Holden pulled himself down into the crash couch next to hers and buckled in. He was trying to play it cool, but the truth was the longer they went without presenting a defense or at least a denial to the fleets outside, the more risk there was that someone would find a way to destroy the Roci, slow zone or not. The fact that Naomi couldn’t figure it out only added to the worry. If whoever was doing this was clever enough to outsmart Naomi with an engineering problem, they were in a lot of trouble.

“What’s the next plan?” he asked, trying to keep the impatience out of his voice. Naomi heard it anyway.

“We’re taking a break from it,” she said. “I’ve got Alex doing ladar sweeps of all the other rings that make up the boundary of the slow zone. Just to see if one is different in some way. And I’ve got Amos fixing that light bulb in the head. There’s nothing else to do, and I wanted him out of my hair while I come up with another way to attack this comm problem.”

“What can I do to help?” Holden asked. He’d already gone through every other system on the ship three times looking for malicious and hidden programs. He hadn’t found any, and he couldn’t think of anything else that might be useful.

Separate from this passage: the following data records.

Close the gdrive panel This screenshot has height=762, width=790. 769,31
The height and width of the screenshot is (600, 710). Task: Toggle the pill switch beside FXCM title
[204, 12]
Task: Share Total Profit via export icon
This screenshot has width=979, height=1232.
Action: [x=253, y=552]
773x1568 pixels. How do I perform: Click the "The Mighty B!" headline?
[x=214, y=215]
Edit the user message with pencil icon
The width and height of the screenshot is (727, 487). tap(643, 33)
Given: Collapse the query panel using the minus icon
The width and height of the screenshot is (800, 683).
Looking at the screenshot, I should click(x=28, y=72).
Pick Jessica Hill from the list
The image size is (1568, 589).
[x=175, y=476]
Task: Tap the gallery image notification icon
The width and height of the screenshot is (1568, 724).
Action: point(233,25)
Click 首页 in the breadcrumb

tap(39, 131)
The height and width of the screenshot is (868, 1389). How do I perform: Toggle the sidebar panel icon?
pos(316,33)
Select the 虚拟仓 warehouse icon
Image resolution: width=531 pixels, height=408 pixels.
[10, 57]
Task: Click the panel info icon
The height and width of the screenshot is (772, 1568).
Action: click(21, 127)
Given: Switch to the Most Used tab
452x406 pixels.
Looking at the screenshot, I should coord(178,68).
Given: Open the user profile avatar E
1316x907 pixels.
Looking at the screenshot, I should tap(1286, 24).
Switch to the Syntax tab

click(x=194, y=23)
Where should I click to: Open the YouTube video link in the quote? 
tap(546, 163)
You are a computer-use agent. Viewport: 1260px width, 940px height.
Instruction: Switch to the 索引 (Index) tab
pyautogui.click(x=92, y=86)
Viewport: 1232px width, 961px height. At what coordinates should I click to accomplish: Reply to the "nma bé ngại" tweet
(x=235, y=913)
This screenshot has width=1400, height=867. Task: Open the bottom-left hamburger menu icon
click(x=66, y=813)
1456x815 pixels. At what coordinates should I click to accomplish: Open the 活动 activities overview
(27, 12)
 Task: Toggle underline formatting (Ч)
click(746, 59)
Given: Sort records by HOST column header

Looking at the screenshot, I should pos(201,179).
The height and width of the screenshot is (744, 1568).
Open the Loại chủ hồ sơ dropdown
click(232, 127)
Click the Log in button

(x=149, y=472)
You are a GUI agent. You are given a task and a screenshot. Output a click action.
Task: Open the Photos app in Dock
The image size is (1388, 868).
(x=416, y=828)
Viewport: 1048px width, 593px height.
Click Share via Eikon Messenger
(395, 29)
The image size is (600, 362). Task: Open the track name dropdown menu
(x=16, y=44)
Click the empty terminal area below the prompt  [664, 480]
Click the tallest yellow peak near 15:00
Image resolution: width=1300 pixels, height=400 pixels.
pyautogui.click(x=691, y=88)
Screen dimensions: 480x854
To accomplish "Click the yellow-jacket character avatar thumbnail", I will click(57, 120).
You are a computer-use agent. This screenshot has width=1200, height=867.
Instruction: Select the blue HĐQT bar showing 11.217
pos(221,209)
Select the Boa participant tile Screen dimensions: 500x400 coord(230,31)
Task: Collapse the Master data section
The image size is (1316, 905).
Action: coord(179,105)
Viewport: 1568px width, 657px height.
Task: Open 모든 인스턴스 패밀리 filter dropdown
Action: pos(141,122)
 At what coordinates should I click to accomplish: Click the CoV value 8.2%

“You’re doing it,” Naomi said, subtly moving her head toward Monica without actually looking at her.

“I feel like I’ve got the shit job here.”

“Oh, please,” Naomi said with a grin. “You love the attention.”

The deck hatch slid open with a bang, and Amos came up the crew ladder. “Mother fucker!” he yelled as the hatch closed behind him.

“What?” Holden started, but Amos kept yelling.

“When I peeled that twitchy power circuit open in the head, I found this little bastard hiding in the LED housing, sucking off our juice.”